### Stored items
# # # # #

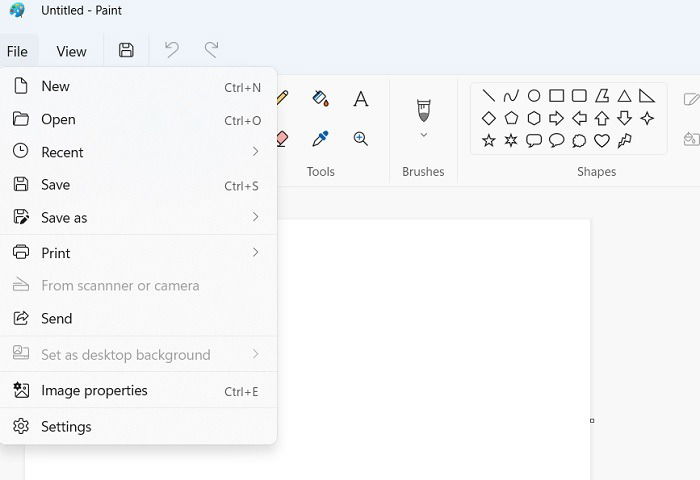This screenshot has width=700, height=480.
Task: Open Settings from the File menu
Action: tap(138, 426)
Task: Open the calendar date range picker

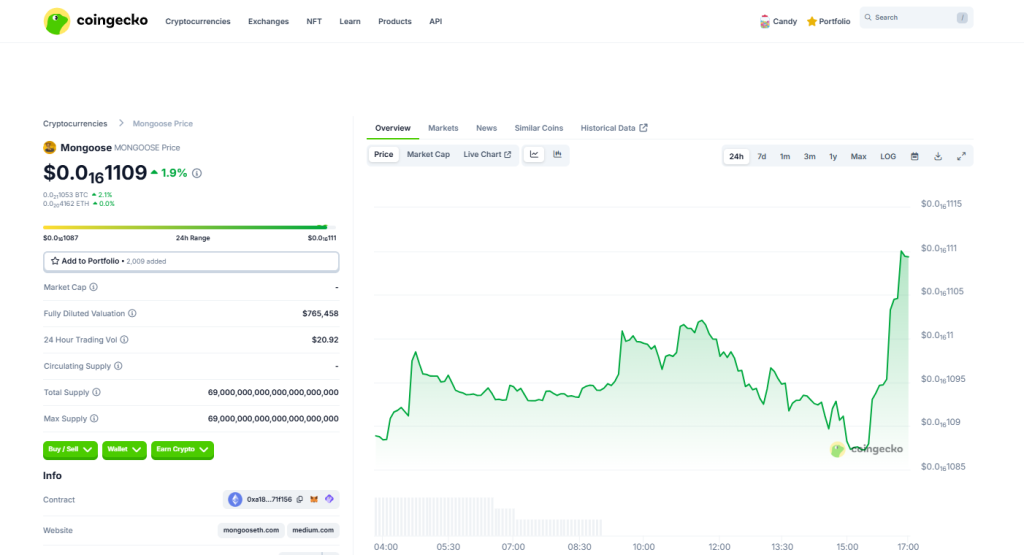Action: coord(914,157)
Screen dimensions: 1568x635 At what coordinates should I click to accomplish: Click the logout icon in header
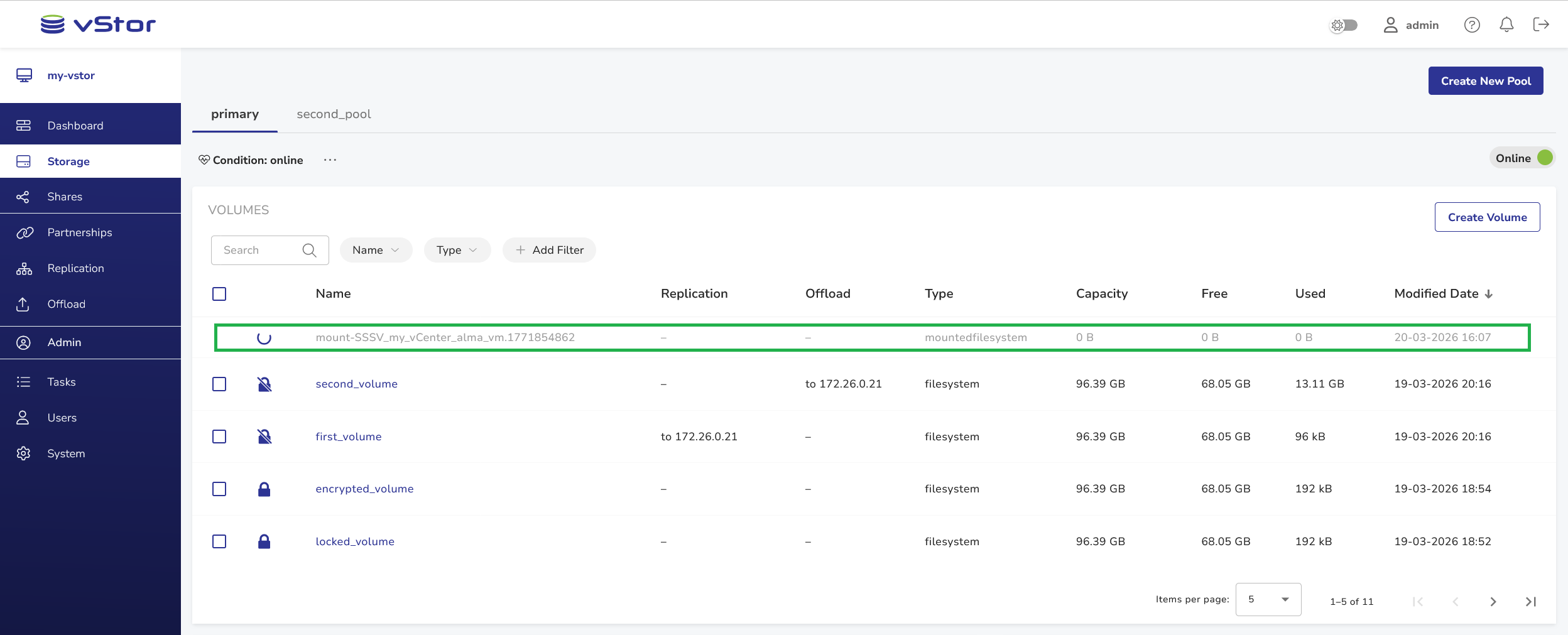1540,24
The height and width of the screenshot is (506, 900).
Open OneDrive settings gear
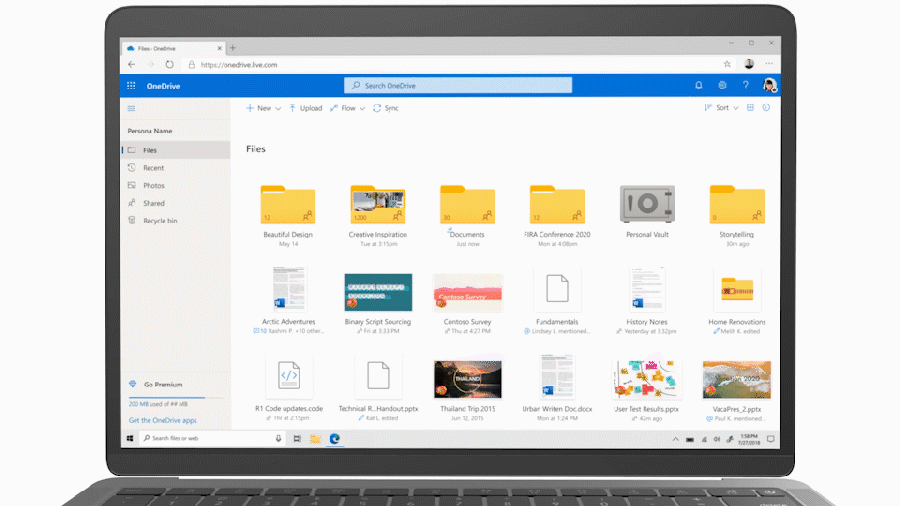[x=722, y=86]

# # # # #

Quote exactly, and nothing besides, the lines from the one with "Task: Open the calendar date range picker" through the end of the records above; include both ends and omit the pictures.

### REPLY
Task: Open the calendar date range picker

Action: coord(914,157)
Screen dimensions: 1568x635 At what coordinates should I click to accomplish: Click the logout icon in header
1540,24
The height and width of the screenshot is (506, 900).
Open OneDrive settings gear
[x=722, y=86]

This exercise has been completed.